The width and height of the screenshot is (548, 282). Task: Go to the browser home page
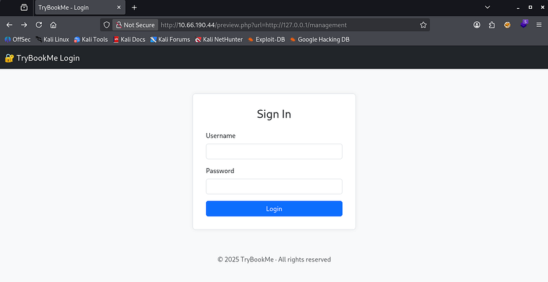pyautogui.click(x=54, y=25)
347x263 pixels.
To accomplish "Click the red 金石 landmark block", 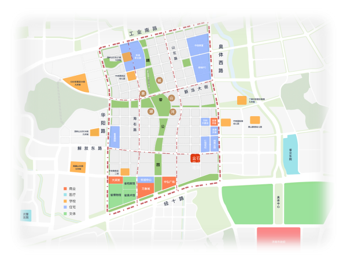I will pos(197,158).
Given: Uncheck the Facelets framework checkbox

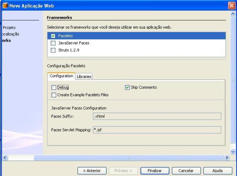Looking at the screenshot, I should 53,36.
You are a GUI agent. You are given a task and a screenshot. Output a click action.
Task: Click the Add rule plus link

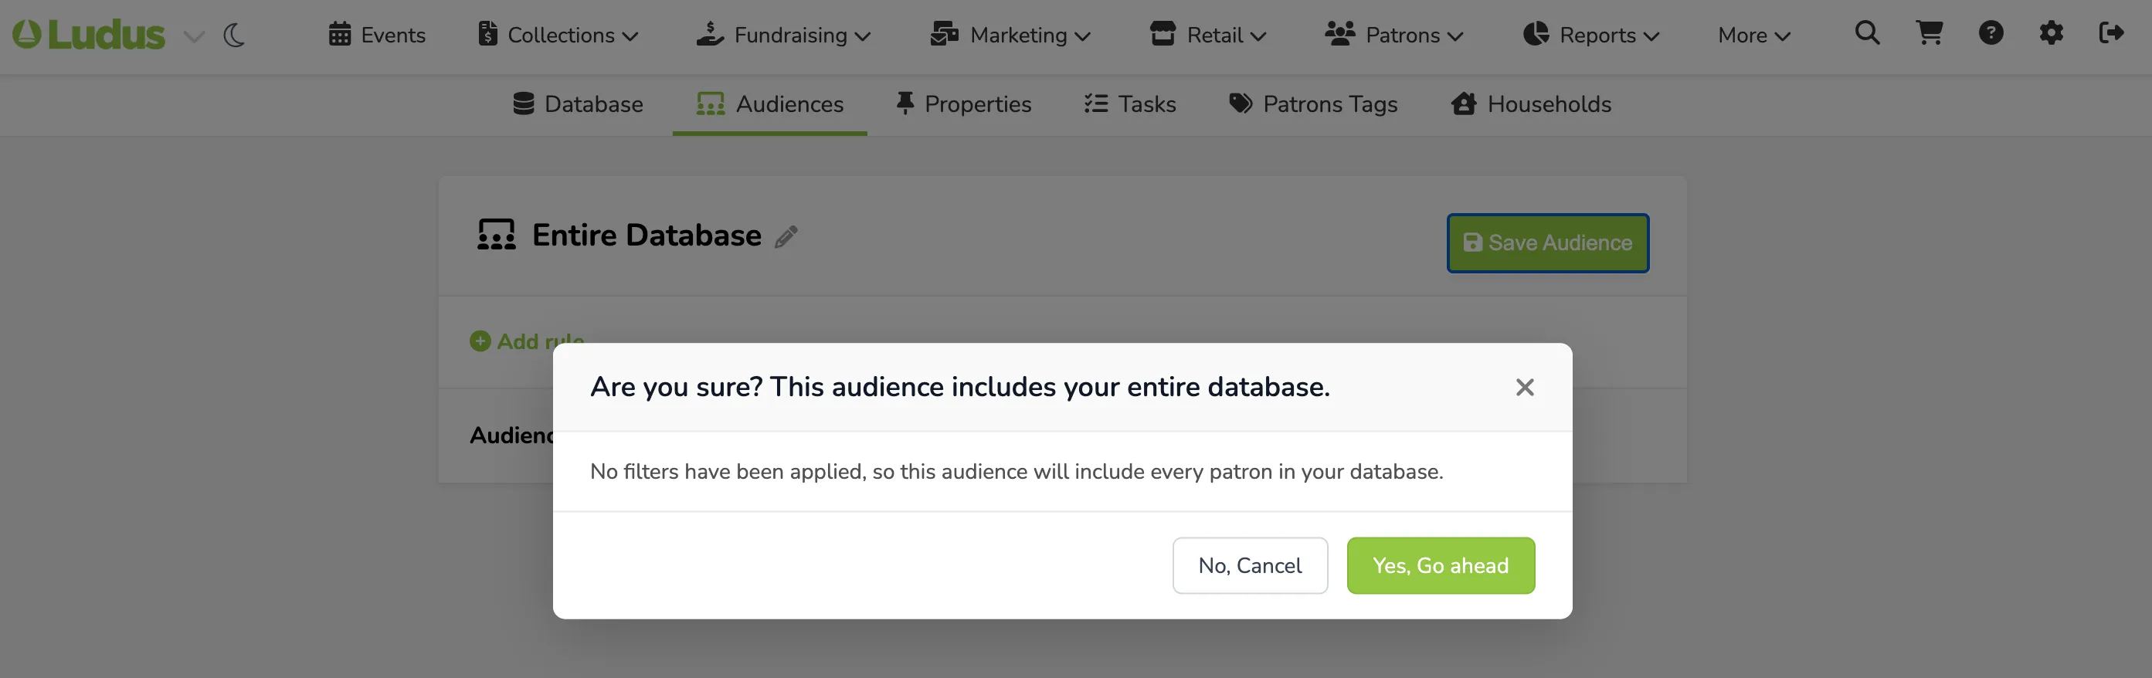[x=526, y=342]
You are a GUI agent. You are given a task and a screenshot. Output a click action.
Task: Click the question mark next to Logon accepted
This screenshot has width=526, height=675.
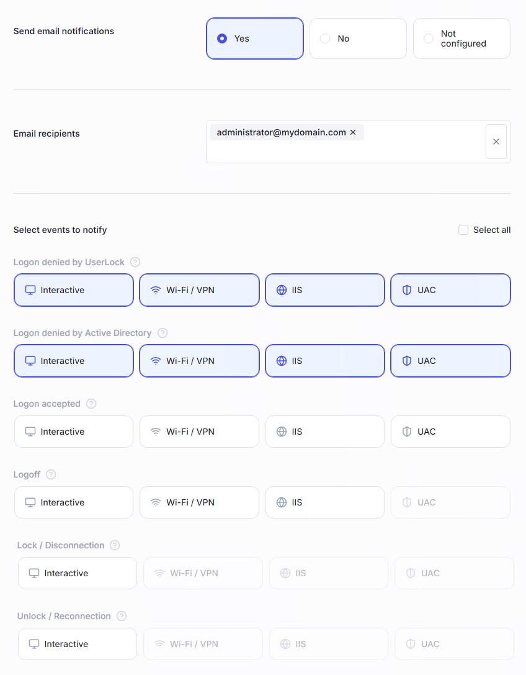pos(91,404)
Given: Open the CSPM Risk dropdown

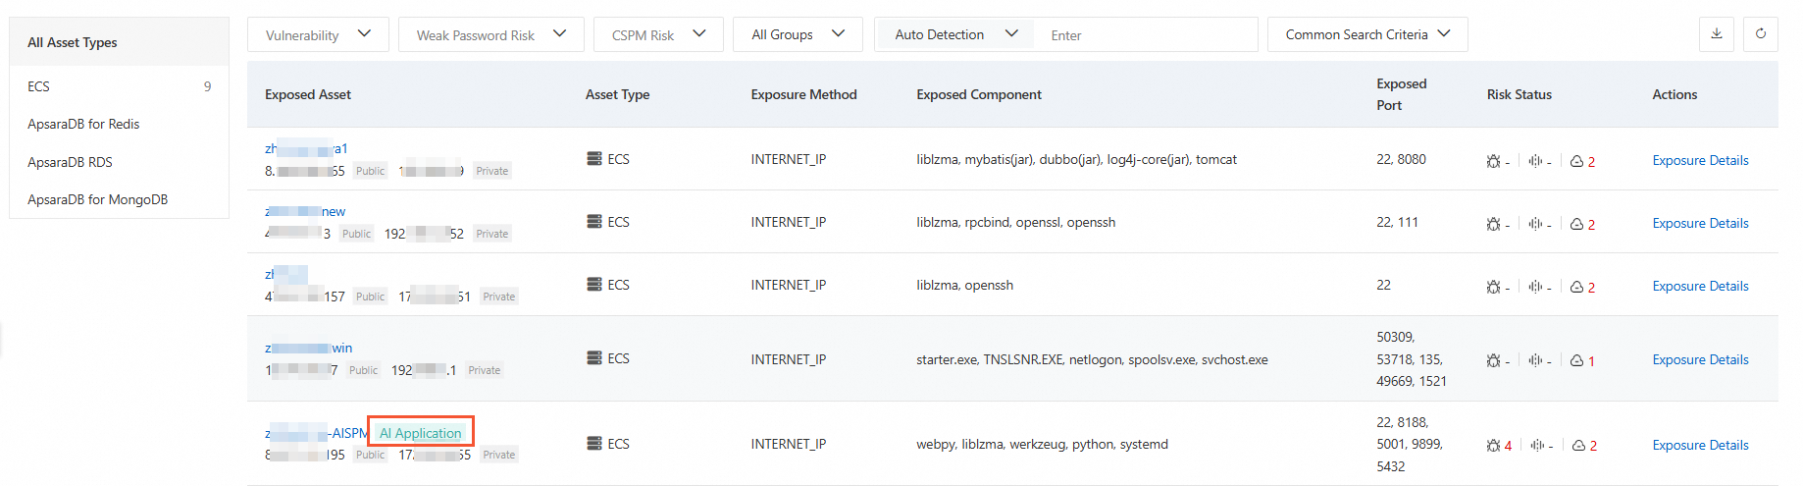Looking at the screenshot, I should pos(658,34).
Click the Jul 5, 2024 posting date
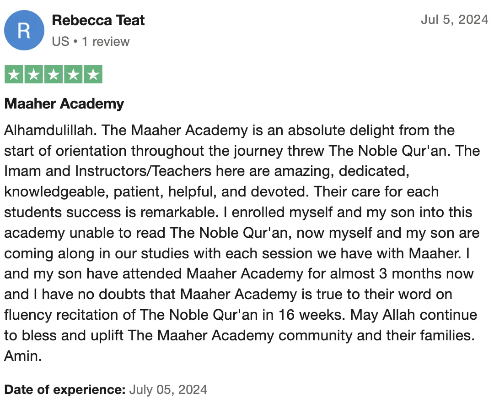Screen dimensions: 494x404 454,20
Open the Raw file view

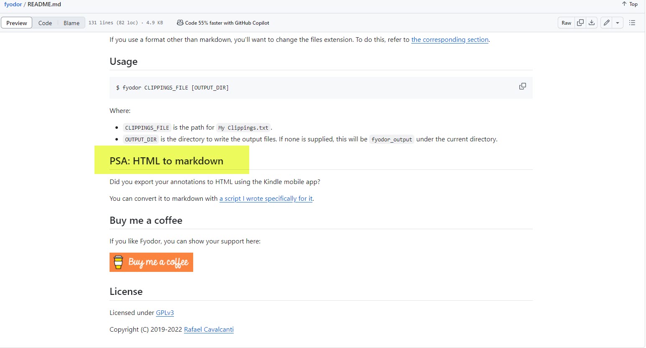pos(566,23)
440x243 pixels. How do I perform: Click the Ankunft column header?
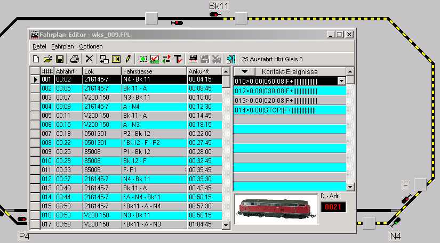click(x=203, y=71)
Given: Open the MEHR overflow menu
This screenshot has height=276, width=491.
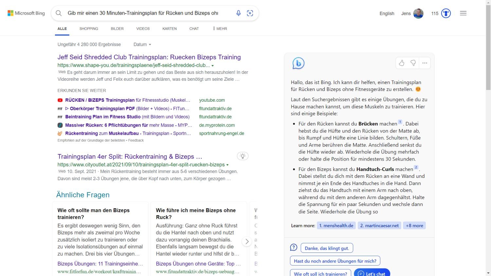Looking at the screenshot, I should coord(220,29).
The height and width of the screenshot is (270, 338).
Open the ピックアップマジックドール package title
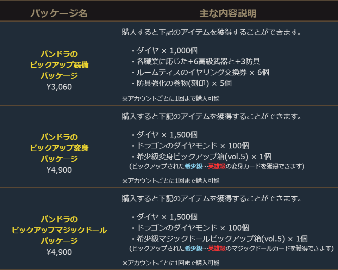pyautogui.click(x=59, y=230)
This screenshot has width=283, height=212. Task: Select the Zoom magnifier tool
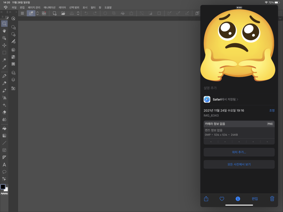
========
Given exercise:
Output as a JSON list of strings the lines from the one containing "440x243 pixels. How" through the end of the lines, both ends included, with one string per line and blank lines omitted. Leave the pictures out of the answer.

Correct result:
[
  "440x243 pixels. How do I perform: Click the Ankunft column header?",
  "click(x=203, y=71)",
  "Given: Open the MEHR overflow menu",
  "This screenshot has height=276, width=491.",
  "Looking at the screenshot, I should coord(220,29).",
  "The height and width of the screenshot is (270, 338).",
  "Open the ピックアップマジックドール package title",
  "pyautogui.click(x=59, y=230)",
  "This screenshot has width=283, height=212. Task: Select the Zoom magnifier tool"
]